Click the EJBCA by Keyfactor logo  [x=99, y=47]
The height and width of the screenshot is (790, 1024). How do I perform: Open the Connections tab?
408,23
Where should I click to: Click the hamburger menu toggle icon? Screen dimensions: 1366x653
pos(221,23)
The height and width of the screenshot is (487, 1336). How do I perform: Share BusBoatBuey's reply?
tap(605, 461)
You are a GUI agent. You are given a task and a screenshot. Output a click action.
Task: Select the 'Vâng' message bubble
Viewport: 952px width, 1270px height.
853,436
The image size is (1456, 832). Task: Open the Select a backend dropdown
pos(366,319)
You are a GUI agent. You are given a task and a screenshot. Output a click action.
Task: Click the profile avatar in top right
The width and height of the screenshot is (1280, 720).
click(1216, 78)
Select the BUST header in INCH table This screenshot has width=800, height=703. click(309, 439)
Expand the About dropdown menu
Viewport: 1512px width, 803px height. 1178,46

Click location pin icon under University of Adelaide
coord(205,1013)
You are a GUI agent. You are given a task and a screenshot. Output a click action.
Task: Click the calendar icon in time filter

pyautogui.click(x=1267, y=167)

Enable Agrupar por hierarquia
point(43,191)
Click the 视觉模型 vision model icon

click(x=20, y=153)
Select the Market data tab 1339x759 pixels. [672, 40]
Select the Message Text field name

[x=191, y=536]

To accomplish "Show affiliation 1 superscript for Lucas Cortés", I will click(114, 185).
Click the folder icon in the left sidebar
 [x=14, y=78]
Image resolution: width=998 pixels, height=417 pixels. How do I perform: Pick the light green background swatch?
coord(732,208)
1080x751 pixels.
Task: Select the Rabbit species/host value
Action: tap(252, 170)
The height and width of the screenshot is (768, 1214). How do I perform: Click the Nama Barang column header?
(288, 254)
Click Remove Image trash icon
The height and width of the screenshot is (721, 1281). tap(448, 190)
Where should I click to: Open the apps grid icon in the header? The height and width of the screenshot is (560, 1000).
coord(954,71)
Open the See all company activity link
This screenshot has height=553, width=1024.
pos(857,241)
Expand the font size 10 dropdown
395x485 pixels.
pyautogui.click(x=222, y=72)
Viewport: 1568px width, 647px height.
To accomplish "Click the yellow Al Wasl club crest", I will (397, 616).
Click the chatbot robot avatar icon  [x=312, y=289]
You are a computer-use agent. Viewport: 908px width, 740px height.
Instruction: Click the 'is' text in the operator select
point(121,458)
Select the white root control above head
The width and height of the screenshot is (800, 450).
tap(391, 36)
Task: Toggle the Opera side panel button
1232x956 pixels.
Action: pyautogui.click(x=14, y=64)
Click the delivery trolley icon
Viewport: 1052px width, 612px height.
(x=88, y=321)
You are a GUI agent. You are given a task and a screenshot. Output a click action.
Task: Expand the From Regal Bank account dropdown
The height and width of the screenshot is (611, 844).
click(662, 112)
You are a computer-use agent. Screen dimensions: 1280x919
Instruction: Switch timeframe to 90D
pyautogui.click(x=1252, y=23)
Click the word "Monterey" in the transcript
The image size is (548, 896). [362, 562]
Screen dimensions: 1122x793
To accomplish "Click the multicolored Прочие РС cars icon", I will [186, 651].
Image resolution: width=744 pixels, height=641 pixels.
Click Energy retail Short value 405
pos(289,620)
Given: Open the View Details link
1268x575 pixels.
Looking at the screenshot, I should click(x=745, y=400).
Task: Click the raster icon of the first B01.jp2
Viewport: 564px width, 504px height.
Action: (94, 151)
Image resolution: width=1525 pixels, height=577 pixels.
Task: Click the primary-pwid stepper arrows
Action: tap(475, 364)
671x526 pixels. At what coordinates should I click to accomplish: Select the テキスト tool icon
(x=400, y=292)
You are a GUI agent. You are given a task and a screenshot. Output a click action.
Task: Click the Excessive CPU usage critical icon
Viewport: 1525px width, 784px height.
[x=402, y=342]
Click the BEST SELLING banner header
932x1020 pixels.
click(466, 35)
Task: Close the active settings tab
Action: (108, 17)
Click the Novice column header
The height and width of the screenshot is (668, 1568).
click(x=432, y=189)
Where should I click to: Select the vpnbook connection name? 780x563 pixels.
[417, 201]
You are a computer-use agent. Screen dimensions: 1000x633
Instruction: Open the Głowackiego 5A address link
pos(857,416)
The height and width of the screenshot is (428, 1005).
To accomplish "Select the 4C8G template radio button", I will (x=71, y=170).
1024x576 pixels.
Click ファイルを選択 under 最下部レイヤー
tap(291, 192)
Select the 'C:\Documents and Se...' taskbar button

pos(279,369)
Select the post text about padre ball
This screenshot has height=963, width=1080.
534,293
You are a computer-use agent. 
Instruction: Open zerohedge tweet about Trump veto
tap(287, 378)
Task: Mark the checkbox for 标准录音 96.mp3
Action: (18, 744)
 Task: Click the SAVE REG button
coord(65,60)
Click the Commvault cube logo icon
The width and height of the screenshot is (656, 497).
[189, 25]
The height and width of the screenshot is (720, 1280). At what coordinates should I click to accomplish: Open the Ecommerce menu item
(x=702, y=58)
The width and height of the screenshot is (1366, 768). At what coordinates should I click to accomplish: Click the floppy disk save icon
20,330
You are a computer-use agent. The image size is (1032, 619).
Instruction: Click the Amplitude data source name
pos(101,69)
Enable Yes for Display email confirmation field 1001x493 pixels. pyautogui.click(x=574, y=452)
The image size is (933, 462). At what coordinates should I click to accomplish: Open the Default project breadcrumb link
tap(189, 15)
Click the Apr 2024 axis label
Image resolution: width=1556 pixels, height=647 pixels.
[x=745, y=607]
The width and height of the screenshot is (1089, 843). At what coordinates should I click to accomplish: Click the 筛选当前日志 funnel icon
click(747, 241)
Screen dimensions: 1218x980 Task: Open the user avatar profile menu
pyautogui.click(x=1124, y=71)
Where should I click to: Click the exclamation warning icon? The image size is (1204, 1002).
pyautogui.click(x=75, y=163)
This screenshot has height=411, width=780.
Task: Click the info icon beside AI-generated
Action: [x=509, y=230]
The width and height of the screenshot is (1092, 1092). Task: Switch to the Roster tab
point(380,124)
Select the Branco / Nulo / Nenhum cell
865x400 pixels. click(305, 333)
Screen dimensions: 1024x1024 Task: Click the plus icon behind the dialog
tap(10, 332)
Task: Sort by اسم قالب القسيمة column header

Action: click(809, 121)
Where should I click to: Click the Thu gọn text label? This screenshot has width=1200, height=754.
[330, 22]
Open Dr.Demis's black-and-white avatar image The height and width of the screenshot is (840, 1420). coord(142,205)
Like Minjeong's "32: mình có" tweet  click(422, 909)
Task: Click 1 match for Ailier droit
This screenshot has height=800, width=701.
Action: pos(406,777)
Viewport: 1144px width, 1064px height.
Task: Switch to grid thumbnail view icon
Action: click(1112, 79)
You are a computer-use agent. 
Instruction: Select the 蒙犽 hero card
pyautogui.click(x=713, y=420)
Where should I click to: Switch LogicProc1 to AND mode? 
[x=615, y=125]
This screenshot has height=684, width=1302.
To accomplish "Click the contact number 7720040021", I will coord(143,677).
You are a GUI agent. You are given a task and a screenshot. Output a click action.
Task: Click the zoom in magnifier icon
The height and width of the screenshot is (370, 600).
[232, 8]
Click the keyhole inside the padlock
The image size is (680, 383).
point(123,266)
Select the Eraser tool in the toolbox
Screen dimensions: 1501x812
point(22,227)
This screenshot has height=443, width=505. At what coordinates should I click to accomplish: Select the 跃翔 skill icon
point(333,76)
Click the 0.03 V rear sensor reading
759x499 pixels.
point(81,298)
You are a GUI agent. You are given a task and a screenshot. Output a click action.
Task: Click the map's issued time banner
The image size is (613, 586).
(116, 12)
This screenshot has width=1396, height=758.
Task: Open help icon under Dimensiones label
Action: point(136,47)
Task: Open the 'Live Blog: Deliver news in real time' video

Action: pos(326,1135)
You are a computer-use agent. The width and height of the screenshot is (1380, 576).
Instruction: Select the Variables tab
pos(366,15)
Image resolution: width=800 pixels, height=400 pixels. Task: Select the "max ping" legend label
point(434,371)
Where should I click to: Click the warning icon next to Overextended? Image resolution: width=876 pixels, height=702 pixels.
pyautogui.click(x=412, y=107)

_What you have to do:_
All lines in the preceding records that hold the word "logo" need to be copied.

_Written solution:_
Click the EJBCA by Keyfactor logo  [x=99, y=47]
Click the Commvault cube logo icon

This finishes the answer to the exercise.